The
oxygen evolution reaction (OER) can provide electrons for reducing
water, carbon dioxide, and ammonia. On the other hand, copper compounds
are among the most interesting OER catalysts. In this study, water
oxidation of a Cu foil in the presence of K2FeO4, a soluble Fe source, under alkaline conditions (pH ≈ 13)

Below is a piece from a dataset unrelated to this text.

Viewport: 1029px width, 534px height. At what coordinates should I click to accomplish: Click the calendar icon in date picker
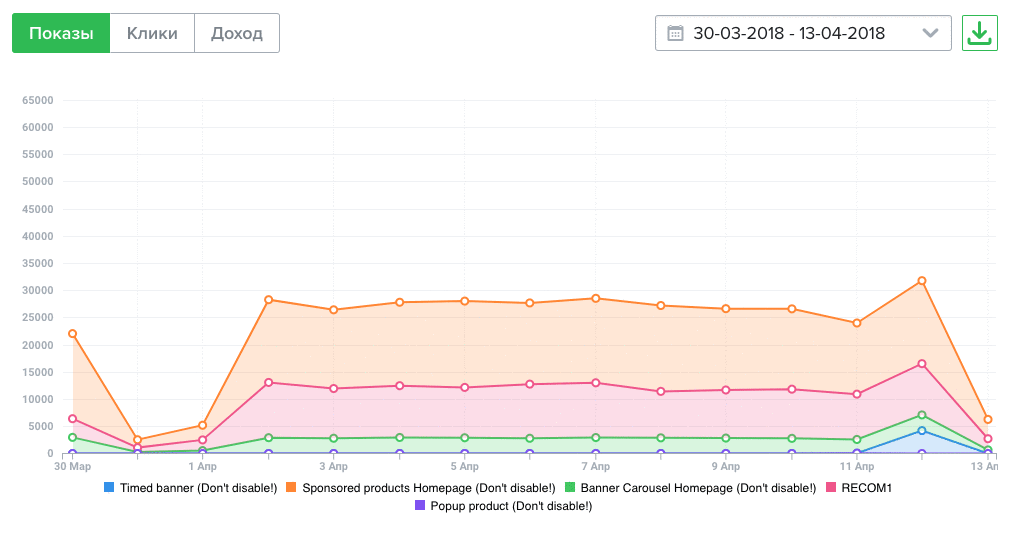point(675,33)
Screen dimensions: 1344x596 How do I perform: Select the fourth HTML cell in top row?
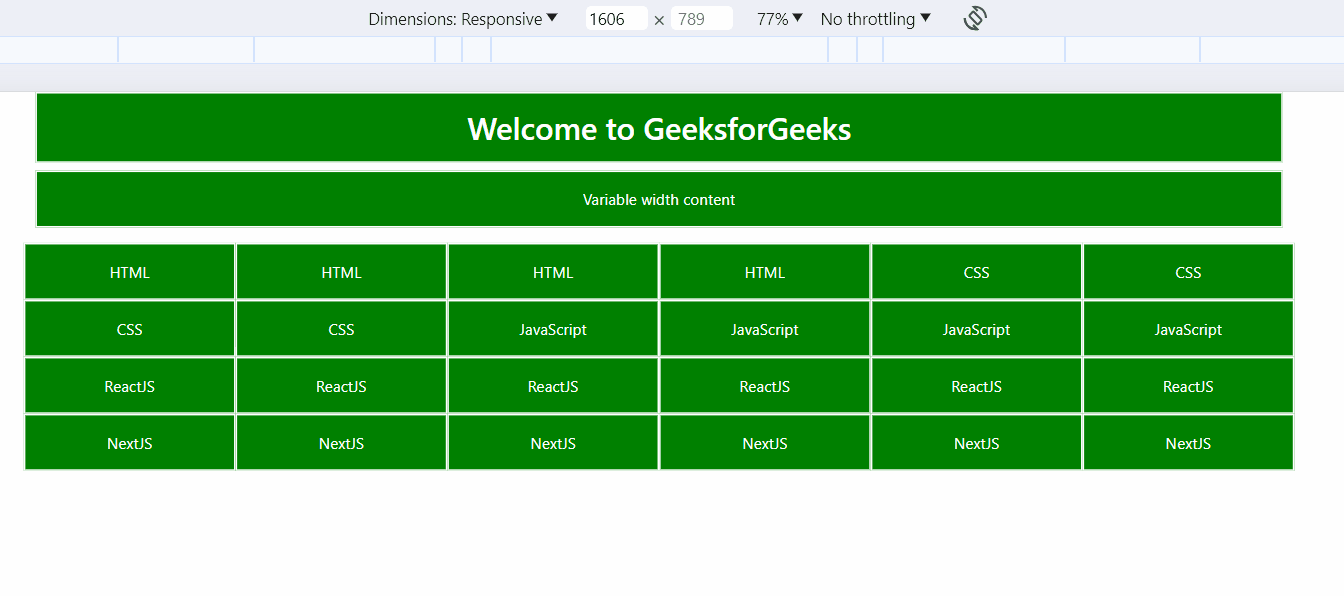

is investigated using electrochemical methods, X-ray diffraction,
X-ray photoelectron spectroscopy, in situ visible spectroelectrochemistry,
Raman spectroscopy, and scanning electron microscopy. After the reaction
of the Fe salt with the Cu foil, a remarkable improvement for OER
is recorded, which indicates that either the Fe ions on the copper
foil directly participate in OER or these ions are critical for activating
copper ions on the surface toward OER. Indeed, a remarkable decrease
(130 mV) in the overpotential is recorded for the Cu foil in the presence
of [FeO4]2–. Tafel slopes for the Cu
foil in the absence and presence of K2FeO4 are
113.2 and 46.4 mV/decade, respectively. X-ray photoelectron spectroscopy
shows that there is a strong interaction between Cu(II) and Fe(III)
on the surface of the Cu foil. During OER in the presence of Cu(II)
(hydr)oxide, Cu(III) is detected. In situ visible spectroelectrochemistry
shows that Cu and Fe ions are dynamically active and precipitate on
the surface of the counter electrode during cyclic voltammetry (CV).
The isotopic experimental data using H2
18O based
on Raman spectroscopy show that there is no change in the lattice
oxygen. All of these experiments adopt a new perspective on the role
of Fe in OER in the presence of a Cu foil under alkaline conditions.